Hasta qué punto sentimos lo que decimos, o lo que hacemos? ¿Hasta qué punto llevamos una vida propia o una vida alienada? No se trata de pretender originalidad, sino autenticidad. Es un problema de veras personal.
Otro asunto es el mundo del arte, donde se impone una presencia del valor económico inseparable del artístico. Pensando en esas obras, el ensayista alemán Walter Benjamin resaltaba en 1939 que su reproducción en serie ocasiona una pérdida sustanciosa del original, aunque ésta se advierta menos al compás de una inferior sensibilidad por los detalles. La autenticidad de una cosa, decía Benjamin, encarna lo que de ella se puede transmitir como específico. Su repetición la hace diferente. Un profesor no hace dos clases iguales, aunque repita lo mismo.
Si hablamos de política, nos encontramos con un repertorio de lugares comunes continuamente explotados sobre la ciudadanía, que ponen a prueba la madurez de ésta y su vulnerabilidad. ¿Pensamos lo que repetimos? Desde el siglo XX se ha ido calificando de fascista o de comunista a todo aquel a quien se quisiera desactivar y demonizar. Lo hacía Stalin con los trotskistas, lo hacía Franco con los demócratas; ambos con cinismo, agitaban el espíritu intolerante y burdo que habían impuesto con eficacia.

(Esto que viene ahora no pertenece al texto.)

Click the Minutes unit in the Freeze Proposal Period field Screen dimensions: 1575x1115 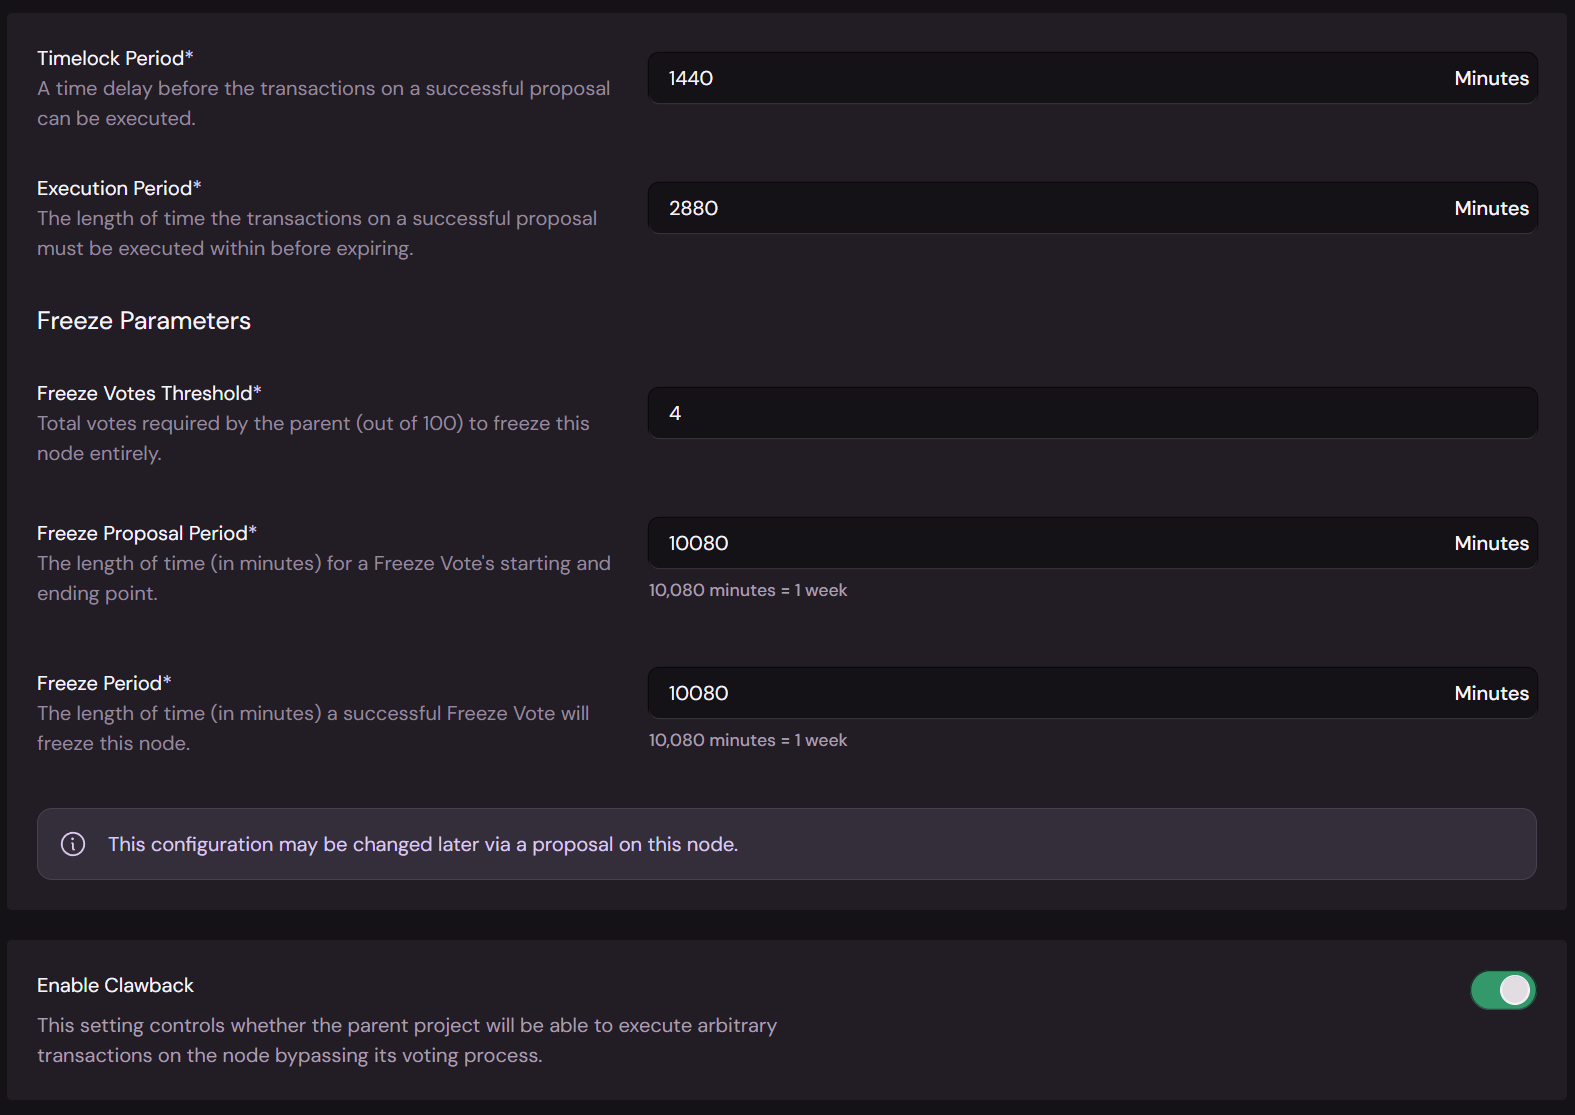click(1491, 543)

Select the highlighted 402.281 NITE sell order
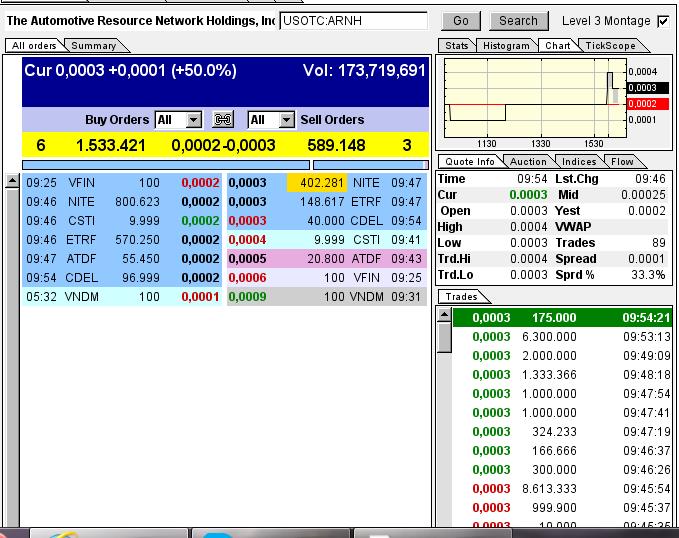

Pier Paolo Pasolini, cineasta, escritor y eurocomunista, rechazaba la muletilla de ‘fascista’ como expresión populista, e insistía en el deber de los intelectuales de «desnudar todas las mentiras» que se nos arrojan encima y no hablar para complacer. Las falacias nos vienen de todos los lados, de forma inagotable. Si no te plantas ante ellas, te devoran y te conviertes en magma.